┌─ SELECTED EXTRACT
Microalgae is now paid attention in view of absorbing carbon dioxide, as well as producing biooil and other potential biomolecules. Phycocyanin (PC) is a kind of phycobiliprotein, and is known as a protein having dye, reported as an application of anti-oxide, anti-inflammable, and other effective chemicals. Phycocyanin has been potential protein in food and medical application. During the leaching from microalgae, several biomacromolecules are included, requiring the selective separation of phycocyanin.
Adsorption has been used for purification of proteins. Adsorbent for protein adsorption has a functional group for protein-adsorption site and pores for mass transfer. Having the large pore in adsorbent improves the higher diffusion coefficient of protein. Pore formation in adsorbent was proposed to enhance the mass transfer by convective flow especially focusing on monolith matrix. Baba et al., prepared the porous material for metal recovery to achieve quick adsorption. Uezu et al prepared porous adsorbent by emulsion polymerization to immobilize surfactant-like compounds at the interface of oil and water phase.
In this study, to adsorb phycocyanin (PC) originated from a microalgae of Nostoc commune, porous spherical adsorbent was prepared by oil-in-water-in-oil emulsion polymerization. Oil and water phases including surfactants and monomers, respectively, were emulsified, adding the prepared emulsion to oil phase, to polymerize porous spherical adsorbent. Concentration ratio of N,N-dimethylacrylamide (DMAEMA), and N,N’-methylenebisacrylamide in water phase was changed. The obtained spherical adsorbent had the mean size of about 150 mm and the water content of 90%, with macro pore at several micrometer. Phycocyanin (20 kDa) of Nostoc commune was leached by freeze and thaw method. Adsorption data of batch and column modes were evaluated by ordinary differential equation and partial differential equation, respectively, in considering competitive adsorption, to obtain the parameters of mass transfer coefficient and saturated adsorption capacity. In batch method, with decreasing DMAEMA ratio the mass transfer coefficient of phycocyanin decreased about one third, but the saturated adsorption capacity increased at three times. In continuous-flow column, leached other biomacromolecules than phycocyanin had higher parameters of mass transfer and capacity. To prepare the adsorbent to the biomacromolecules, adsorption site in polymer matrix should be designed and prepared for selective adsorption. Competitive adsorption sometimes plays important role in separation of bioengineering. This mathematical idea leads to the potential consideration to make continuous separation mode.
└─
┌─ GIVEN ENTRIES
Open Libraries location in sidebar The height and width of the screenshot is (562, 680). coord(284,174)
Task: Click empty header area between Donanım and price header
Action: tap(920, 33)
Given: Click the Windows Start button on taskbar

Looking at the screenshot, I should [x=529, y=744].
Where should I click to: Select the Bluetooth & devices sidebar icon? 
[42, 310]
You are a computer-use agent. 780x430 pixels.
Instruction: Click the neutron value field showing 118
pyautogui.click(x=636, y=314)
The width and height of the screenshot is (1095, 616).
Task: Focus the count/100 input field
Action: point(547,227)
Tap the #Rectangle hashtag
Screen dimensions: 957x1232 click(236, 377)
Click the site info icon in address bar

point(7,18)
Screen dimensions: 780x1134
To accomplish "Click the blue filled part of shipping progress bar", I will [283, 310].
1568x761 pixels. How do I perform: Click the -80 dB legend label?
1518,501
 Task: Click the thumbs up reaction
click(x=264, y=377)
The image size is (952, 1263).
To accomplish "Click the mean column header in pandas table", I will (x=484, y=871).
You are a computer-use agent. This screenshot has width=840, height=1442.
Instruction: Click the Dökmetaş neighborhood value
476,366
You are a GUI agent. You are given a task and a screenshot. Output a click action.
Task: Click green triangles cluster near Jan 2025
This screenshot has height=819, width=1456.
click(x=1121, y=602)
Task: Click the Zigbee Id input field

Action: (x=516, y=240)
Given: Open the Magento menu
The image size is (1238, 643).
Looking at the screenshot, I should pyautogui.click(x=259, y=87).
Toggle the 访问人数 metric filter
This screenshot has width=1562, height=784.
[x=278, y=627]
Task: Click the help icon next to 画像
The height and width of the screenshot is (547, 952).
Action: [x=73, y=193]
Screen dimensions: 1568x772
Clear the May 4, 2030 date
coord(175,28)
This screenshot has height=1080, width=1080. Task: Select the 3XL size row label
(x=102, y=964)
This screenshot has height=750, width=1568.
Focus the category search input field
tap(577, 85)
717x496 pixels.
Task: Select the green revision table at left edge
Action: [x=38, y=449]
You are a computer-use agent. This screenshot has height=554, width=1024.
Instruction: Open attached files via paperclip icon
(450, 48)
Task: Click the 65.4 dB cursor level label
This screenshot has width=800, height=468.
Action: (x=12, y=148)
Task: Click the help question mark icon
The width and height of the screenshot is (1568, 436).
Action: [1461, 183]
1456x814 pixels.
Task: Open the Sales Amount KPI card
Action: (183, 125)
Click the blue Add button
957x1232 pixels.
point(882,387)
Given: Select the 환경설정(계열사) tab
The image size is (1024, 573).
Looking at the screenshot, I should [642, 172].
└─
TO DO
Reproduce the stretch of the phycocyanin adsorption text above from "Adsorption has been" through "and water phase.".

RESULT OF THE EXERCISE
Adsorption has been used for purification of proteins. Adsorbent for protein adsorption has a functional group for protein-adsorption site and pores for mass transfer. Having the large pore in adsorbent improves the higher diffusion coefficient of protein. Pore formation in adsorbent was proposed to enhance the mass transfer by convective flow especially focusing on monolith matrix. Baba et al., prepared the porous material for metal recovery to achieve quick adsorption. Uezu et al prepared porous adsorbent by emulsion polymerization to immobilize surfactant-like compounds at the interface of oil and water phase.